EDITORIAL TSC /
El pasado jueves 21 de noviembre en una contundente decisión, la Corte Penal Internacional (CPI) con sede en La Haya dictó una orden de arresto contra el primer ministro israelí, Benjamin Netanyahu, y su exministro de Defensa, Yoav Gallant, acusados de crímenes de guerra y lesa humanidad como utilizar la “inanición como método de guerra” o perpetrar “asesinato, persecución y otros actos inhumanos” contra la población palestina asentada en la Franja de Gaza.
En términos políticos, la decisión es enormemente relevante si se tierne en cuenta que es la primera vez en la historia de la CPI que se ordena el arresto del líder de un país aliado de Estados Unidos y de la OTAN.
Es que el genocidio contra el pueblo palestino no puede quedar impune, pues el cuadro de agresiones, ataques y toda clase de crímenes es atroz: más de 44.000 palestinos asesinados en el peor genocidio en lo que llevamos de siglo XXI —la mayoría mujeres y niños. Destrucción de más del 60 % de todas las edificaciones de la Franja de Gaz, incluyendo hospitales, universidades y colegios. Corte de suministro de energía, de agua, de gas y de alimentos a más de dos millones de personas. Lanzamiento de cadáveres desde los techos y atamiento de palestinos heridos al capó de los tanques israelíes para utilizarlos como escudos humanos, después de más de un año de contemplar en las pantallas de todo el mundo la primera limpieza étnica de la era digital.
De ahí que la orden de arresto de la CPI tiene un profundo significado y ayuda a consolidar la opinión pública —cada vez más mayoritariamente en contra del genocidio— en los países que tienen el poder para pararlo.
Además de su alcance político, la decisión del fiscal Karim Kahn también tiene consecuencias materiales. Si Netanyahu viajase a uno de los 124 países firmantes del Estatuto de Roma, debería ser detenido. Así, el Primer ministro israelí pasa a ser un paria tras la orden de captura de la CPI.
Aunque la idea de establecer un órgano penal, independiente y supranacional se viene debatiendo desde que tuvieron lugar los juicios de Nüremberg, la iniciativa terminó de cristalizar después de los genocidios de Yugoslavia y Ruanda.
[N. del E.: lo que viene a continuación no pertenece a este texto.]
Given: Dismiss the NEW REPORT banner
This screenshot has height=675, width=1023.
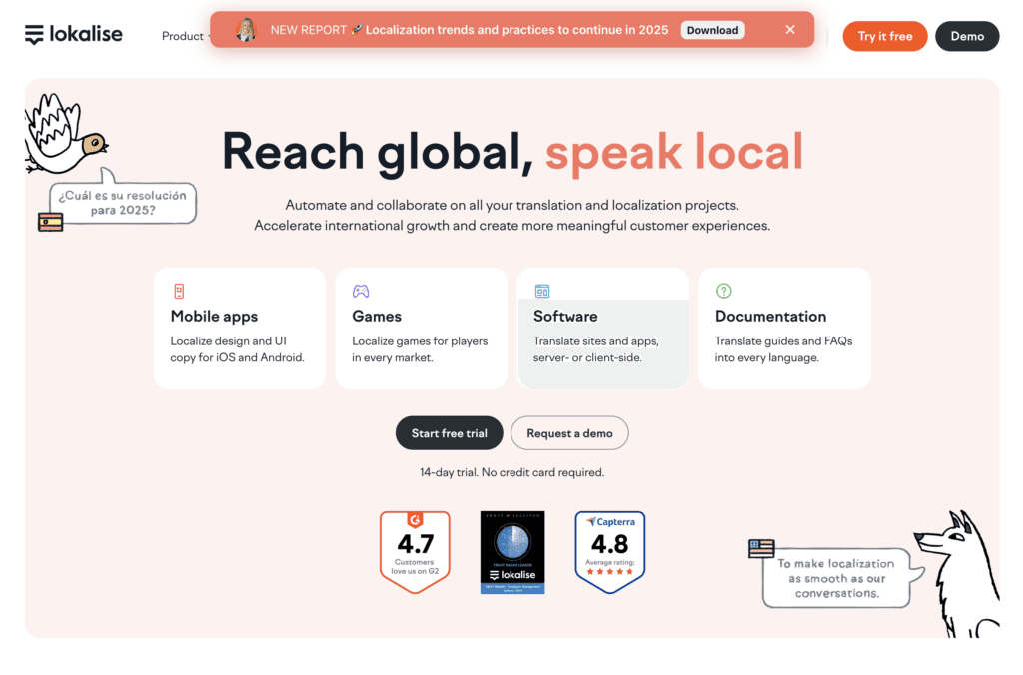Looking at the screenshot, I should pyautogui.click(x=790, y=29).
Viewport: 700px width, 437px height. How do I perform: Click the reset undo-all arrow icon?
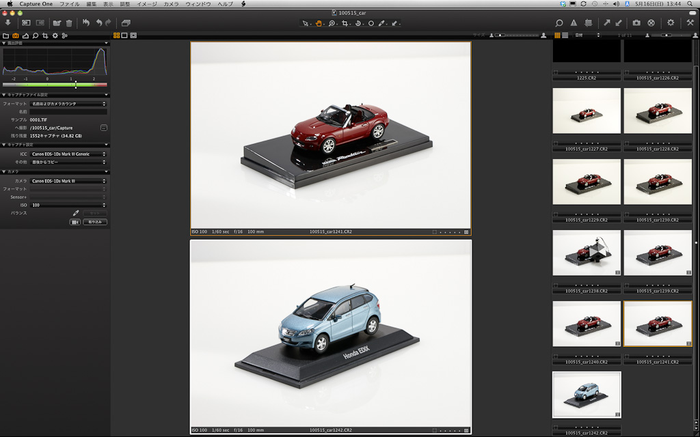[86, 23]
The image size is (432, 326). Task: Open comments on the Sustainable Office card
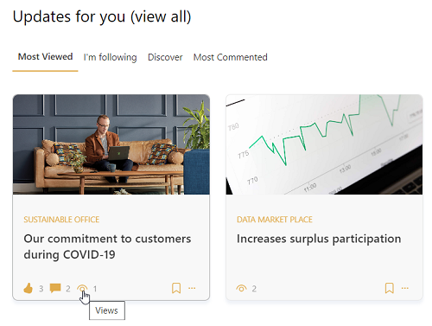click(x=55, y=288)
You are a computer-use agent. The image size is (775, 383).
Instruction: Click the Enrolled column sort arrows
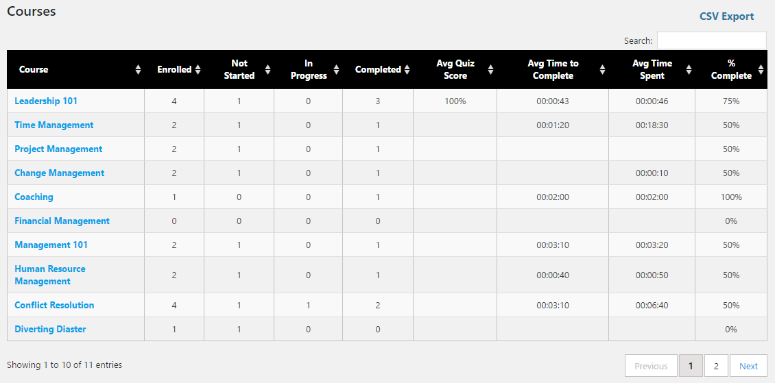(198, 70)
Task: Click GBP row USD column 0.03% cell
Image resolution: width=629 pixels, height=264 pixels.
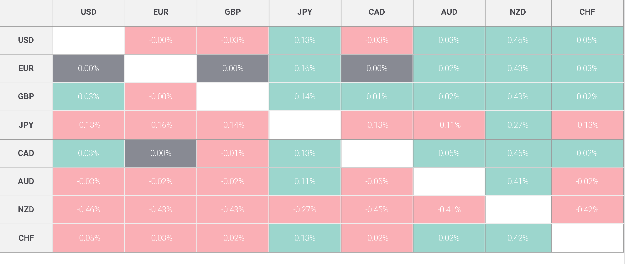Action: click(89, 96)
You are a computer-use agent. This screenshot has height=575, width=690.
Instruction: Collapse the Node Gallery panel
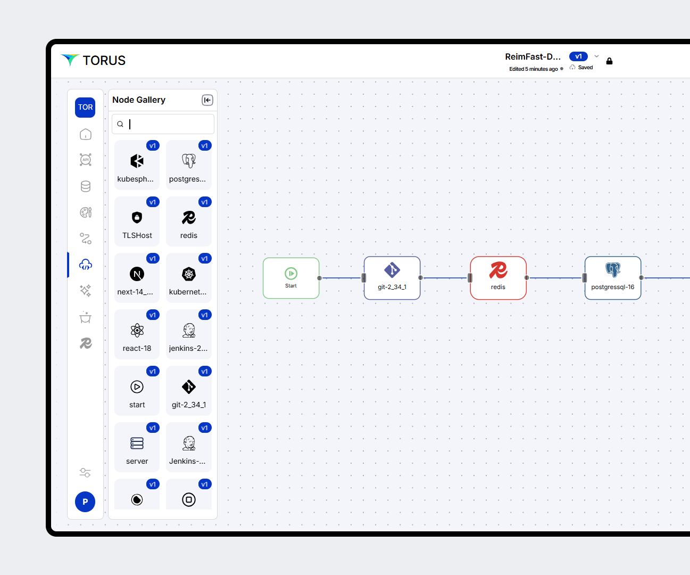207,100
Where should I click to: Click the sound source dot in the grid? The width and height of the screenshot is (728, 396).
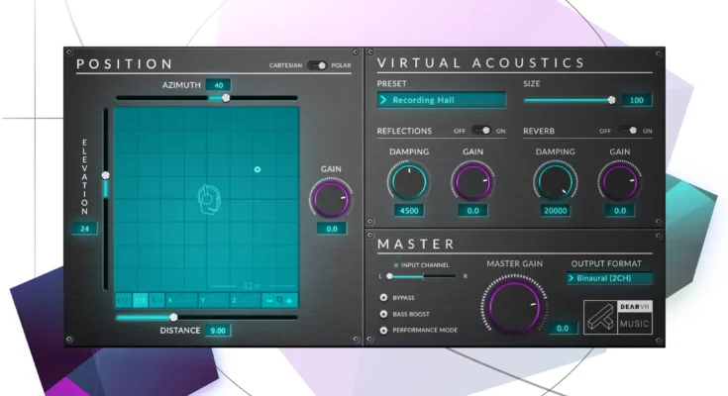257,170
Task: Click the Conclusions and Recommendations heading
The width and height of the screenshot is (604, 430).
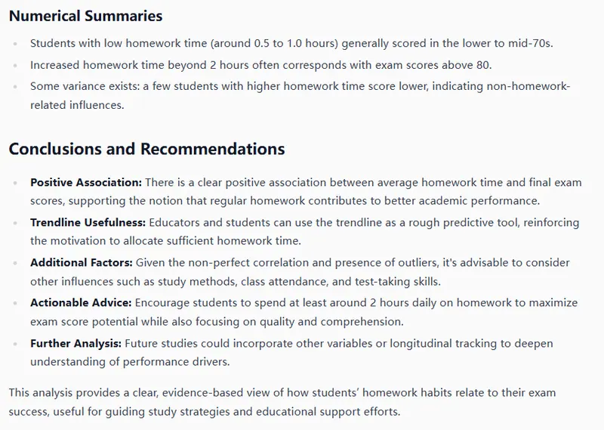Action: click(146, 147)
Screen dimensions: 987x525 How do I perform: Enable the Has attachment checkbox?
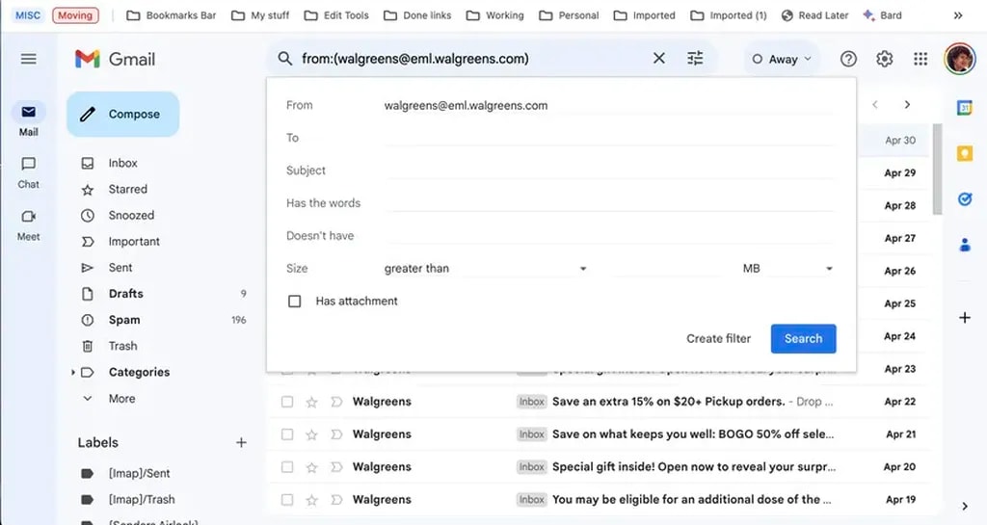point(295,302)
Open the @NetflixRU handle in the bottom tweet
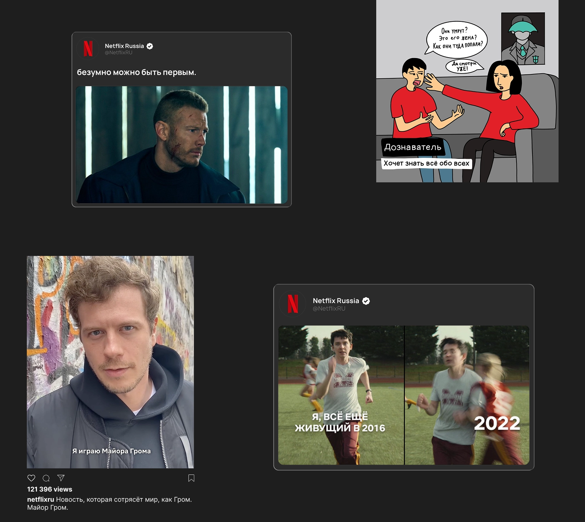585x522 pixels. pos(329,308)
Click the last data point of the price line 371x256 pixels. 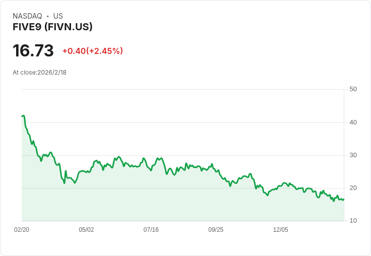click(x=343, y=200)
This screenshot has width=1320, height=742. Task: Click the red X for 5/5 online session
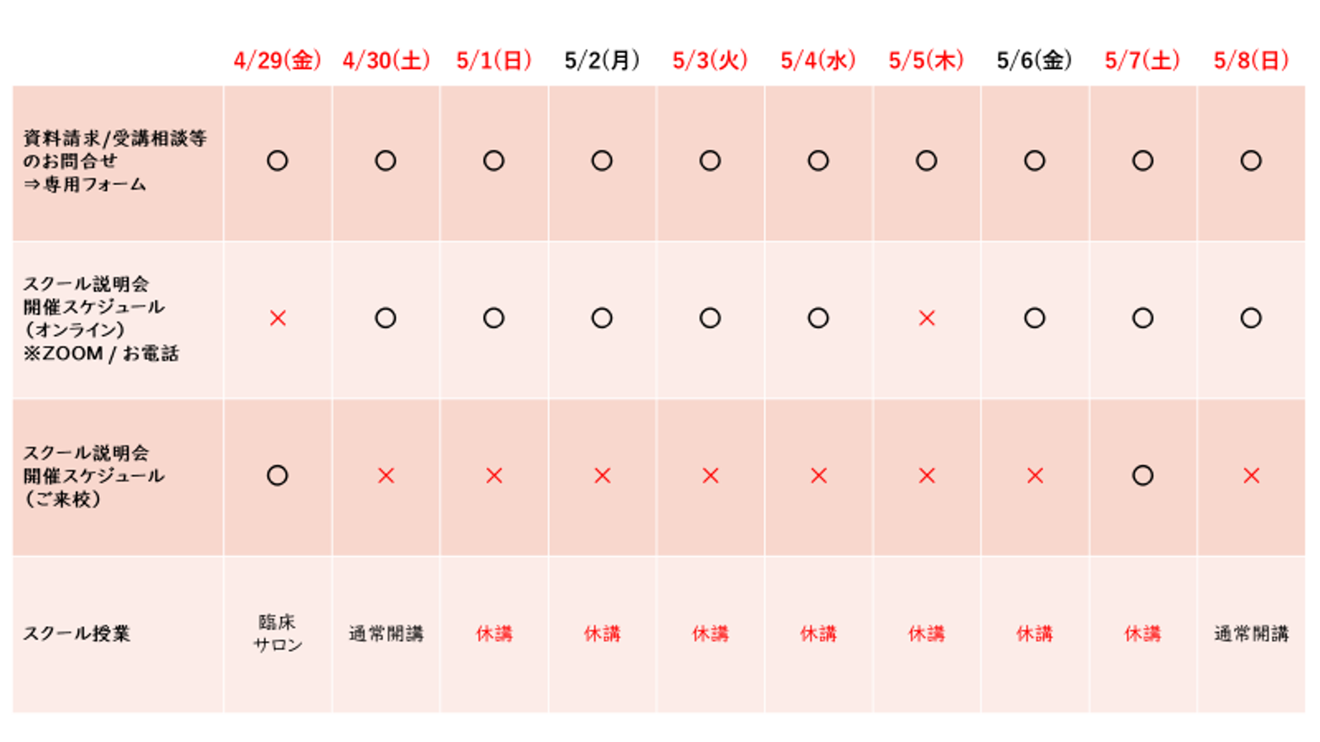(926, 318)
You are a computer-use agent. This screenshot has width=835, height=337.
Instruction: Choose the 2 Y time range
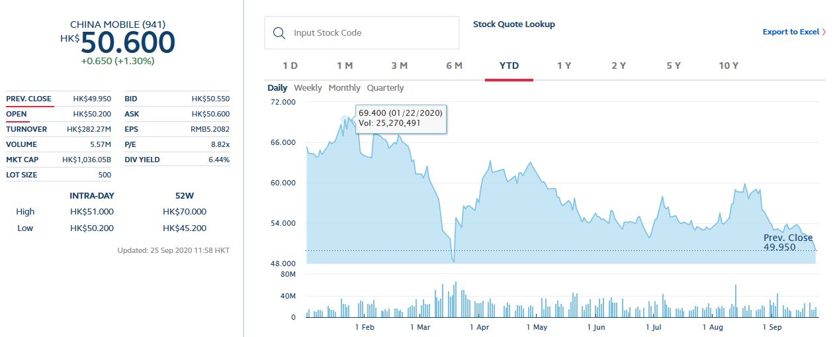tap(619, 66)
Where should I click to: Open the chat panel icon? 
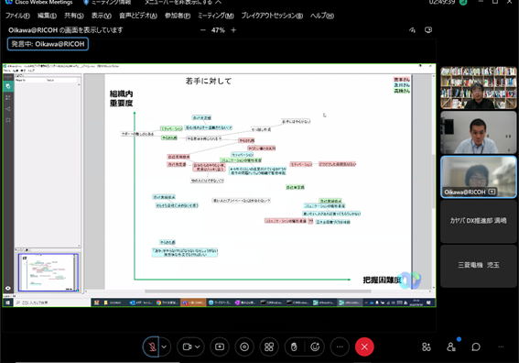click(476, 347)
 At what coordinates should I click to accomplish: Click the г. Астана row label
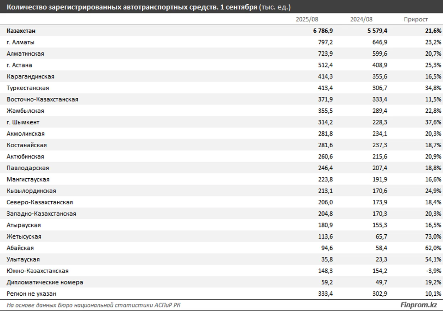coord(19,65)
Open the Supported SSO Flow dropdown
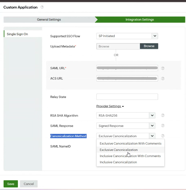 coord(155,36)
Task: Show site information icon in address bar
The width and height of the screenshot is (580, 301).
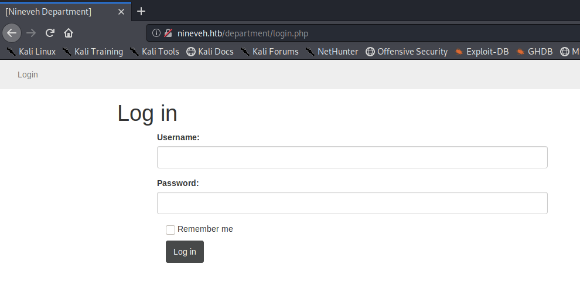Action: click(156, 33)
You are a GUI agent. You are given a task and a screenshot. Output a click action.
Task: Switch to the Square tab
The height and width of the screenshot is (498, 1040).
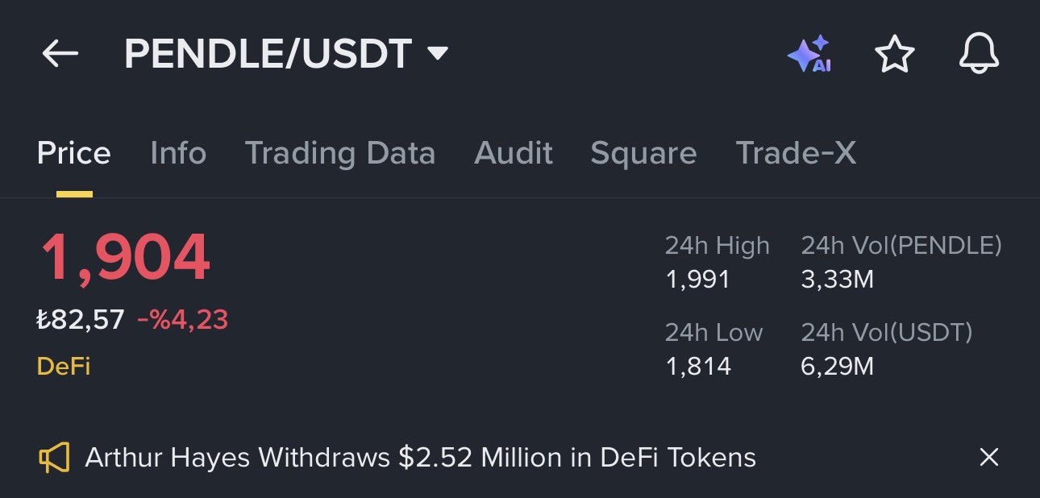pos(643,153)
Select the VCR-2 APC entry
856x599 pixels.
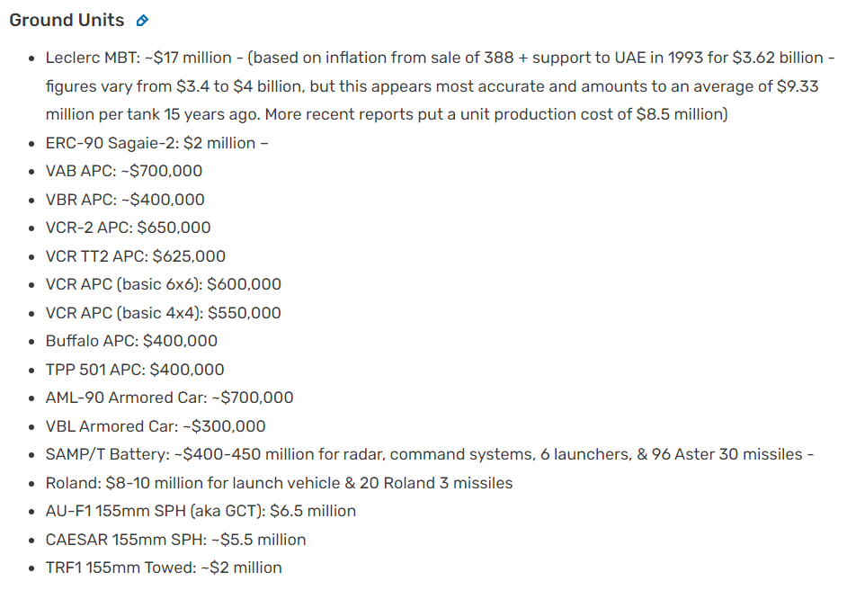(x=129, y=228)
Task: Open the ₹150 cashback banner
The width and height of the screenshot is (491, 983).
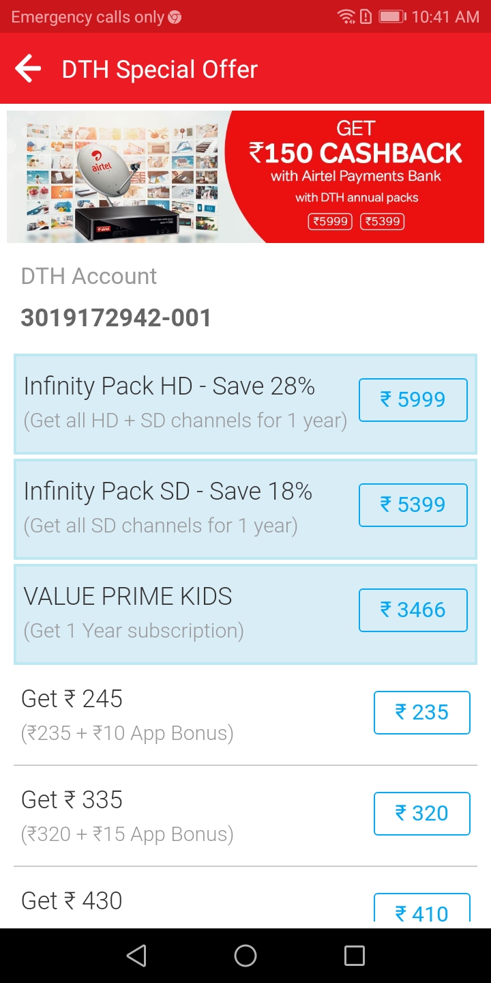Action: tap(246, 177)
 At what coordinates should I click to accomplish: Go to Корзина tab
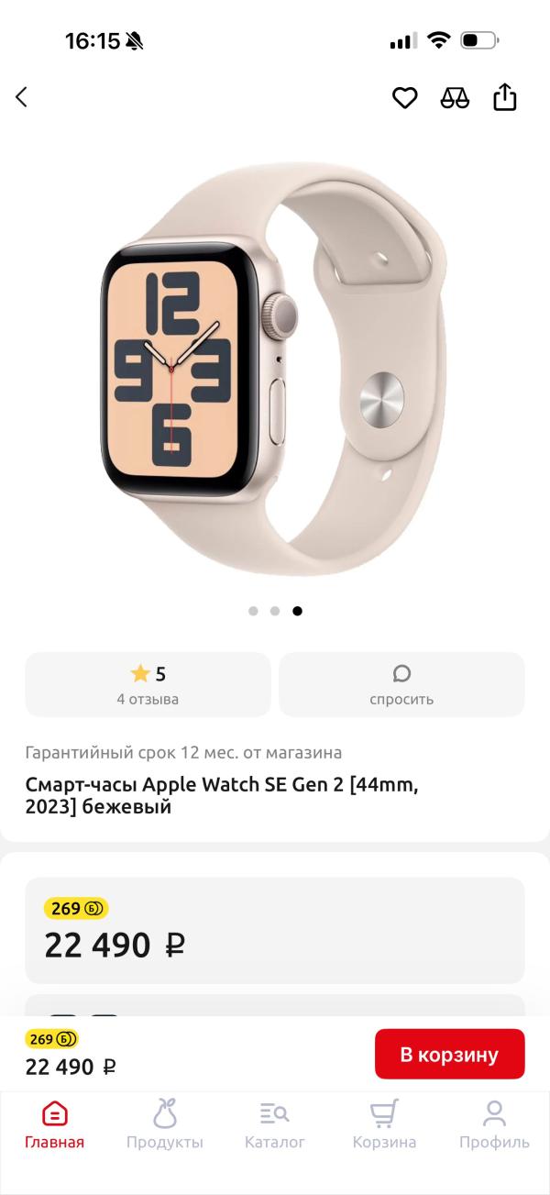point(385,1125)
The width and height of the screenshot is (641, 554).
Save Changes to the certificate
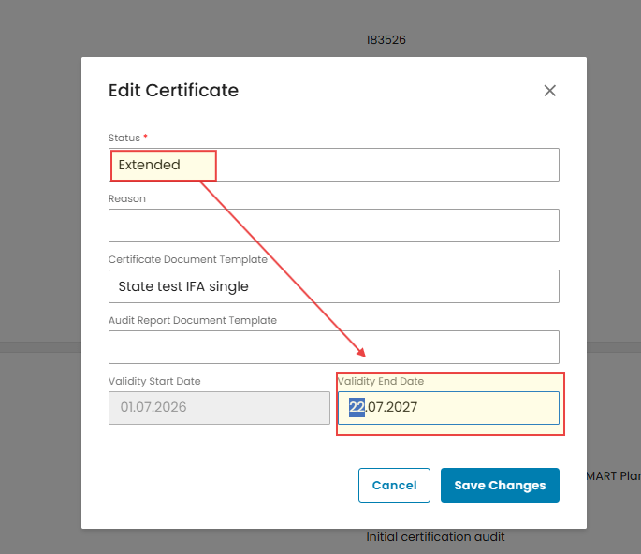(500, 485)
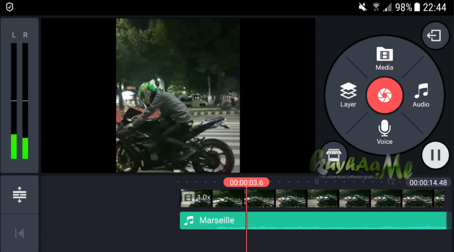This screenshot has height=252, width=454.
Task: Expand the timeline tracks view
Action: [x=20, y=195]
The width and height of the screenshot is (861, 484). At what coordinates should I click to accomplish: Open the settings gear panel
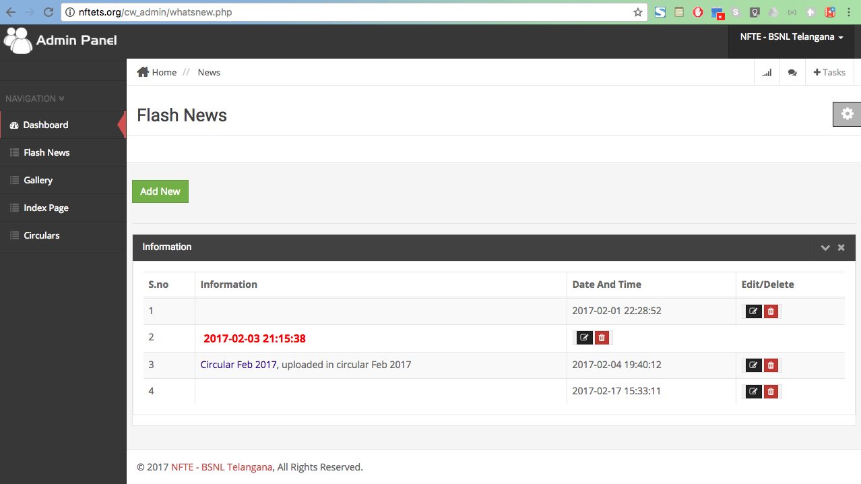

En el año 1998 en la ciudad de Roma, se celebró una conferencia de la ONU en la que diversos países se comprometieron a crear la CPI.
El Estatuto de Roma entró en vigor en el año 2002 y obliga a los países firmantes a someterse a la jurisdicción de la Corte. Aunque varias de las grandes potencias, como Estados Unidos, Rusia, China o la India no han querido firmar el Estatuto —y muchas veces han tomado acciones decididas para intentar sabotearlo—, la mayor parte de los países de Europa y de América Latina, así como Canadá, Japón, Australia o buena parte de los países de África sí lo han suscrito. De esta forma y aunque la CPI no cuenta con cuerpos policiales propios, si Netanyahu o Gallant pisasen suelo soberano de alguno de estos 124 países, las fuerzas de seguridad del Estado correspondiente estarían obligadas a detenerlos y a ponerlos a disposición de la Corte en La Haya en cumplimiento del derecho internacional.